8. Tully Sparks, Philadelphia
Key Numbers: 2.72 ERA, 11 wins, 15 losses.
After bouncing around here and there over the past six seasons with virtually no success, Sparks finally found his rhythm with the Phillies by becoming a master of mixing up the velocity of his pitches.
9. Oscar Jones, Brooklyn
Key Numbers: 2.94 ERA, 19 wins, 14 losses, 324.1 innings.
Nicknamed Flip-Flap for reasons we’re yet to uncover, Jones set a career mark for wins in his first (and arguably best) of a mere three years he’d spend in the majors.
10. Vic Willis, Boston
Key Numbers: 2.98 ERA, 12 wins, 18 losses, 278 innings.
A rare year in the career of Willis when he didn’t win and/or lose 20 games; still, his 12-18 mark failed to dignify a quality ERA.
The American League’s Top 10 Pitchers, 1903
1. Cy Young, Boston
Key Numbers: 2.08 ERA, 28 wins, 9 losses, .757 win percentage, 341.2 innings, 37 walks.
Young failed to reach 30 wins for the first time since joining the AL, but for all it was worth, he certainly could hit (a career-high .321 in 137 at-bats).
2. Bill Dinneen, Boston
Key Numbers: 2.26 ERA, 21 wins, 13 losses, 299 innings.
The Americans’ World Series hero (two shutouts against Pittsburgh) continued to flank Young as a worthy #2 during the regular season at Boston.
3. Earl Moore, Cleveland
Key Numbers: 1.74 ERA, 20 wins, 8 losses.
In between a rotten start and final month curtailed by injury, the sidewinding Moore put together a sterling career-year campaign.
4. Addie Joss, Cleveland
Key Numbers: 2.19 ERA, 18 wins, 13 losses, 283.2 innings.
There would be no sophomore jinx for Joss, who followed up a solid rookie season with a better second one; from here, it would only get better.
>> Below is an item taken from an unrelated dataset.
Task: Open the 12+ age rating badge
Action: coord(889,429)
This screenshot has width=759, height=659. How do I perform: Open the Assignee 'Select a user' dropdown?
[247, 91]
5. Rube Waddell, Philadelphia
Key Numbers: 2.44 ERA, 21 wins, 16 losses, 324 innings.
For the second straight season, Waddell managed to rack up 20+ wins for the A’s despite not being around from start to finish; in this case, he left in mid-August to chase a stage career.
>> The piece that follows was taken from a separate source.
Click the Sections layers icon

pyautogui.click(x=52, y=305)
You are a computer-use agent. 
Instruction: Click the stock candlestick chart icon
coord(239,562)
6. Eddie Plank, Philadelphia
Key Numbers: 2.38 ERA, 23 wins, 16 losses, 43 games, 40 starts, 336 innings.
The A’s gave Plank one less run of support per start than the year before, but that’s okay—he lowered his ERA by a run to compensate.
7. Bill Bernhard, Cleveland
Key Numbers: 2.12 ERA, 14 wins, 5 losses.
Though he was limited to 20 appearances, Bernhard made the most of it and ran his two-year record to a terrific 32-10.
8. Willie Sudhoff, St. Louis
Key Numbers: 2.27 ERA, 21 wins, 15 losses, 293.2 innings.
Typically an average major league pitcher (at best) who historically lost more than he won, Sudhoff had one shining moment of a season for the Browns.
9. Bill Donovan, Detroit
Key Numbers: 2.29 ERA, 17 wins, 16 losses, 307 innings.
The right-hander began a consistently efficient (if not injury-prone) 10-year tenure with the Tigers with his finest career ERA to date.
10. George Mullin, Detroit
Key Numbers: 2.25 ERA, 19 wins, 15 losses, 320.2 innings.
Despite his predilection for walks—he led the AL for the first of four straight years with 106—Mullin dropped his ERA from a 3.67 rookie showing the year before, and logged 300 innings for the first of five consecutive seasons.